# BRIEF
Reproduce the data lines word for word, from the line containing "ICT4D Blog (posts) (281, 741)" through the line containing "2017 Affordability Report (234, 307)", including both of those lines.

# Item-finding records
--------------------------------

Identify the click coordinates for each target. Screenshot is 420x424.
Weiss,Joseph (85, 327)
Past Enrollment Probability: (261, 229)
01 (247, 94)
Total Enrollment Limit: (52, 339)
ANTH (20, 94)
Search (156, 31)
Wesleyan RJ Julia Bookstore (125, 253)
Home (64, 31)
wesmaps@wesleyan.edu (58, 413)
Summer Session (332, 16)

--------------------------------

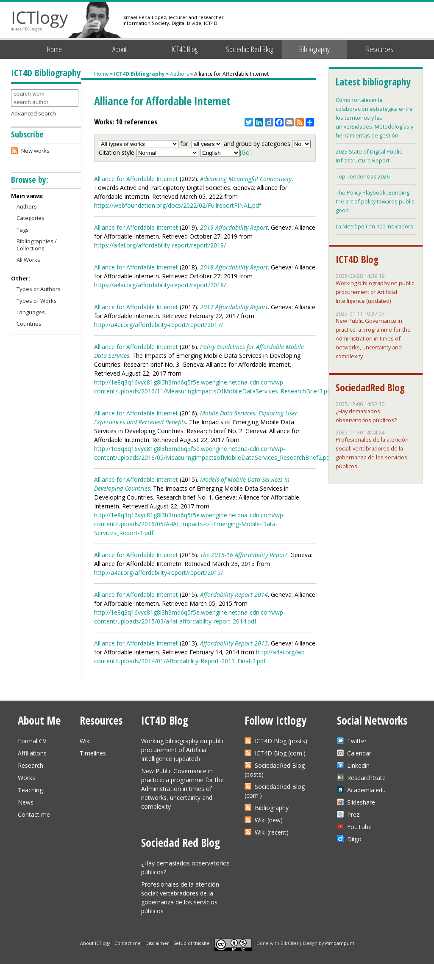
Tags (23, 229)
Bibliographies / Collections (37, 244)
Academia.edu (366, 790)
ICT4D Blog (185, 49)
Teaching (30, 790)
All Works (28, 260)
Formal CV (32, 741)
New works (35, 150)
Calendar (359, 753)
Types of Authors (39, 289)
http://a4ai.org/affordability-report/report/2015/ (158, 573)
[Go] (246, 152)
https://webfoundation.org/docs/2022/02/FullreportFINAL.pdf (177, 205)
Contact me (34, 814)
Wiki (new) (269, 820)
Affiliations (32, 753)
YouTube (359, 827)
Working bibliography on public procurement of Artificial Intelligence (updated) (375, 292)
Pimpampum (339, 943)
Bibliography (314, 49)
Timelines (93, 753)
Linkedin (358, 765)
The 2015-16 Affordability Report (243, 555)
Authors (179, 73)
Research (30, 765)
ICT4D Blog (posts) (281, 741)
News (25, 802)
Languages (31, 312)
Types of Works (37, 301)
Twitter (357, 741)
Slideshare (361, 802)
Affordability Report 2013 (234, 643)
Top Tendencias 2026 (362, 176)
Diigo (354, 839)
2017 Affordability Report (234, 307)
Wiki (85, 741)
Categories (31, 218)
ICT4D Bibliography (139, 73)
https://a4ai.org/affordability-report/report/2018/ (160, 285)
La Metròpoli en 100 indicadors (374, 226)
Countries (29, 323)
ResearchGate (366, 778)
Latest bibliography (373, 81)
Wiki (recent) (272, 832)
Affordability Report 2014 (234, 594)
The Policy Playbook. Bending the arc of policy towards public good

--------------------------------

# RESULT
ICT4D Blog (posts) (281, 741)
News (25, 802)
Languages (31, 312)
Types of Works (37, 301)
Twitter (357, 741)
Slideshare (361, 802)
Affordability Report 2013 (234, 643)
Top Tendencias 2026 (362, 176)
Diigo (354, 839)
2017 Affordability Report (234, 307)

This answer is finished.